两行之后,有一个行跨度为 17。对于多行跨度,我在想这样的事情:

<tr>
  <td rowspan="2">Sep 5</td>
  <td>Some event</td>
</tr>
<tr>
  <td>Some other event</td>
</tr>

结果会是这样:

[["Sep 5", "Some event"],
 [None, "Some other event"]]

页面上有多个表,并且我已经可以找到我想要的信息了,我只是不知道如何解析出我需要的信息。我知道我可以使用 BeautfulSoup 来“RenderContents”,但在某些情况下,我需要删除一些链接标签(同时保留文本)。

我正在考虑这样的过程:

  1. 查找表
  2. 计算表中的行数(len(table.findAll('tr'))?)
  3. 创建列表
  4. 将表解析为列表(BeautifulSoup语法???)
  5. ???
  6. 利润! (嗯,这是一个纯粹的内部程序,所以并不是真的......)

I've got an HTML table that I'm trying to parse the information from. However, some of the tables span multiple rows/columns, so what I would like to do is use something like BeautifulSoup to parse the table into some type of Python structure. I'm thinking of just using a list of lists so I would turn something like

<tr>
  <td>1,1</td>
  <td>1,2</td>
</tr>
<tr>
  <td>2,1</td>
  <td>2,2</td>
</tr>

into

[['1,1', '1,2'],
 ['2,1', '2,2']]

Which I (think) should be fairly straightforward. However, there are some slight complications because some of the cells span multiple rows/cols. Plus there's a lot of completely unnecessary information:

    <td ondblclick="DoAdd('/student_center/sc_all_rooms/d05/09/2010/editformnew?display=W&style=L&positioning=A&adddirect=yes&accessid=CreateNewEdit&filterblock=N&popeditform=yes&returncalendar=student_center/sc_all_rooms')"
     class="listdefaultmonthbg" 
     style="cursor:crosshair;" 
     width="5%" 
     nowrap="1" 
     rowspan="1">
       <a class="listdatelink" 
          href="/student_center/sc_all_rooms/d05/09/2010/edit?style=L&display=W&positioning=A&filterblock=N&adddirect=yes&accessid=CreateNewEdit">Sep 5</a>
    </td>

And what the code really looks like is even worse. All I really need out of there is:

<td rowspan="1">Sep 5</td>

Two rows later, there is a with a rowspan of 17. For multi-row spans I was thinking something like this:

<tr>
  <td rowspan="2">Sep 5</td>
  <td>Some event</td>
</tr>
<tr>
  <td>Some other event</td>
</tr>

would end out like this:

[["Sep 5", "Some event"],
 [None, "Some other event"]]

There are multiple tables on the page, and I can find the one I want already, I'm just not sure how to parse out the information I need. I know I can use BeautfulSoup to "RenderContents", but in some cases there are link tags that I need to get rid of (while keeping the text).
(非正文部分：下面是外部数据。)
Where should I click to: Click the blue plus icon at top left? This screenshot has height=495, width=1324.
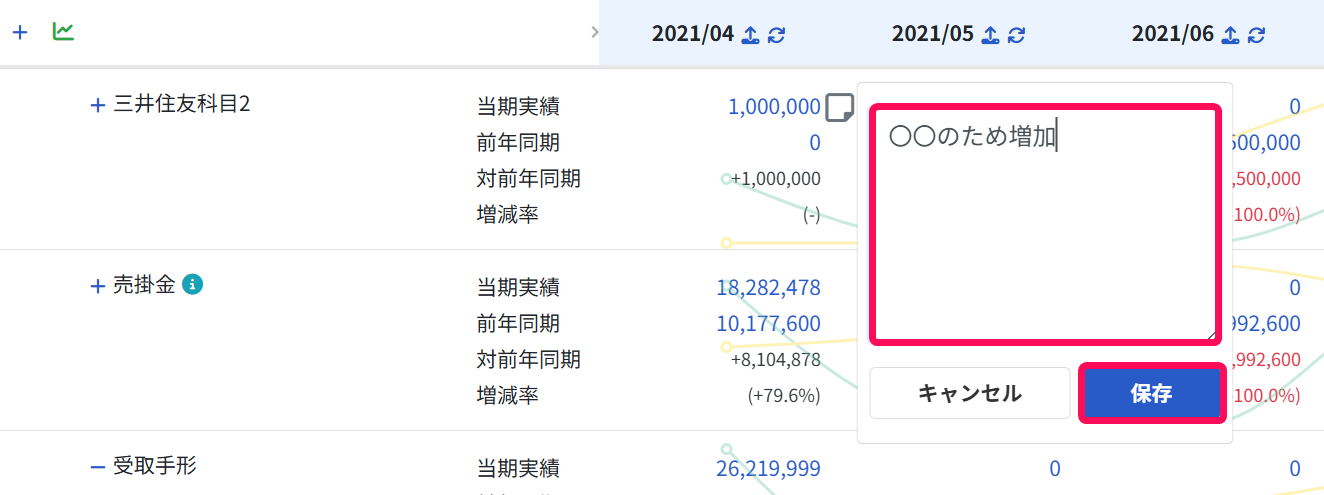pos(20,32)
I was thinking of a process something like this:

  1. Find table
  2. Count rows in tables (len(table.findAll('tr'))?)
  3. Create list
  4. Parse table into list (BeautifulSoup syntax???)
  5. ???
  6. Profit! (Well, it's a purely internal program, so not really... )

如果你对这篇内容有疑问,欢迎到本站社区发帖提问 参与讨论,获取更多帮助,或者扫码二维码加入 Web 技术交流群。

扫码二维码加入Web技术交流群

发布评论

需要 登录 才能够评论, 你可以免费 注册 一个本站的账号。

评论(2

漫雪独思 2024-10-01 01:46:04

linkedin 上的 python 小组最近就类似的问题进行了讨论,显然 lxml 是最值得推荐的 html 页面的 pythonic 解析器。

http://www.linkedin.com/groupItem?view=&gid=25827&type=member&item=27735259&qid=d2948a0e-6c0c-4256-851b-5e7007859553&goback=。 gmp_25827

There was a recent discussion on the python group on linkedin about a similar issue, and apparently lxml is the most recommended pythonic parser for html pages.

http://www.linkedin.com/groupItem?view=&gid=25827&type=member&item=27735259&qid=d2948a0e-6c0c-4256-851b-5e7007859553&goback=.gmp_25827

深府石板幽径 2024-10-01 01:46:04

您可能需要使用一些属性、ID 或名称来标识表。

from BeautifulSoup import BeautifulSoup

data = """
<table>
<tr>
  <td>1,1</td>
  <td>1,2</td>
</tr>
<tr>
  <td>2,1</td>
  <td>2,2</td>
</tr>
</table>
"""

soup = BeautifulSoup(data)

for t in soup.findAll('table'):
    for tr in t.findAll('tr'):
        print [td.contents for td in tr.findAll('td')]

编辑:如果有多个链接,程序应该做什么?

前任:

<td><a href="#">A</a> B <a href="#">C</a></td>

You'll probably need to identify the table with some attrs, id or name.

from BeautifulSoup import BeautifulSoup

data = """
<table>
<tr>
  <td>1,1</td>
  <td>1,2</td>
</tr>
<tr>
  <td>2,1</td>
  <td>2,2</td>
</tr>
</table>
"""

soup = BeautifulSoup(data)

for t in soup.findAll('table'):
    for tr in t.findAll('tr'):
        print [td.contents for td in tr.findAll('td')]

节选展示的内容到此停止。